How to do it...

Take a look at the following steps to get started:

  1. Start by downloading the Anaconda distribution from https://www.anaconda.com/download. Choose Python version 3. In any case, this is not fundamental, because Anaconda will let you use Python 2 if you need it. You can accept all the installation defaults, but you may want to make sure that the conda binaries are in your path (do not forget to open a new window so that the path is updated). If you have another Python distribution, be careful with your PYTHONPATH and existing Python libraries. It's probably better to unset your PYTHONPATH. As much as possible, uninstall all other Python versions and installed Python libraries.
  2. Let's go ahead with the libraries.

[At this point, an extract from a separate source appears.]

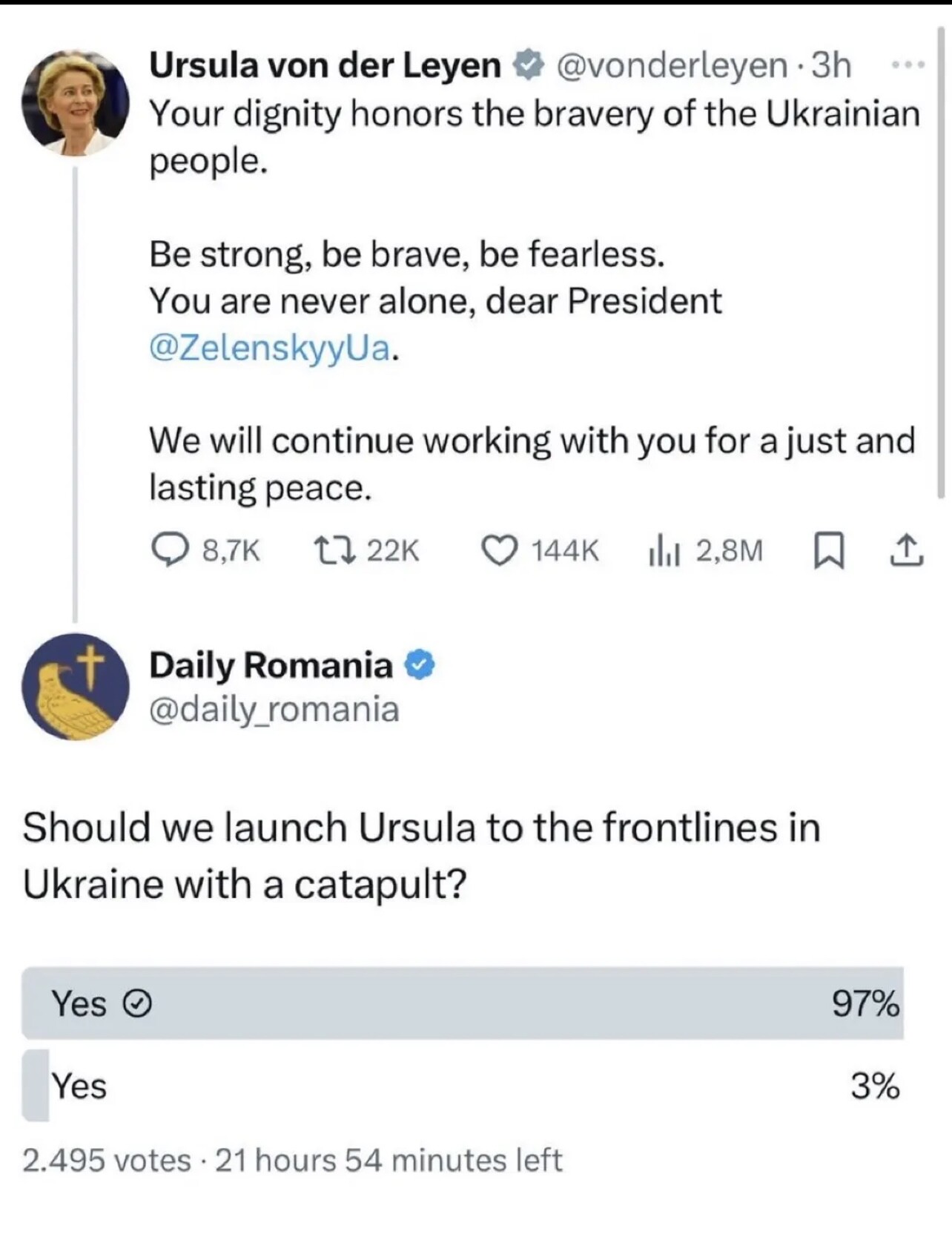Click the verified badge beside Ursula von der Leyen
This screenshot has width=952, height=1237.
pos(529,65)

We will now create a new conda environment called bioinformatics with biopython=1.70, as shown in the following command:
conda create -n bioinformatics biopython biopython=1.70
  1. Let's activate the environment, as follows:
source activate bioinformatics
  1. Let's add the bioconda and conda-forge channel to our source list:
conda config --add channels bioconda
conda config --add channels conda-forge

Also, install the core packages:

conda install scipy matplotlib jupyter-notebook pip pandas cython numba scikit-learn seaborn pysam pyvcf simuPOP dendropy rpy2

Some of them will probably be installed with the core distribution anyway.

  1. We can even install R from conda:
conda install r-essentials r-gridextra

r-essentials installs a lot of R packages, including ggplot2, which we will use later. We also install r-gridextra, since we will be using it in the Notebook.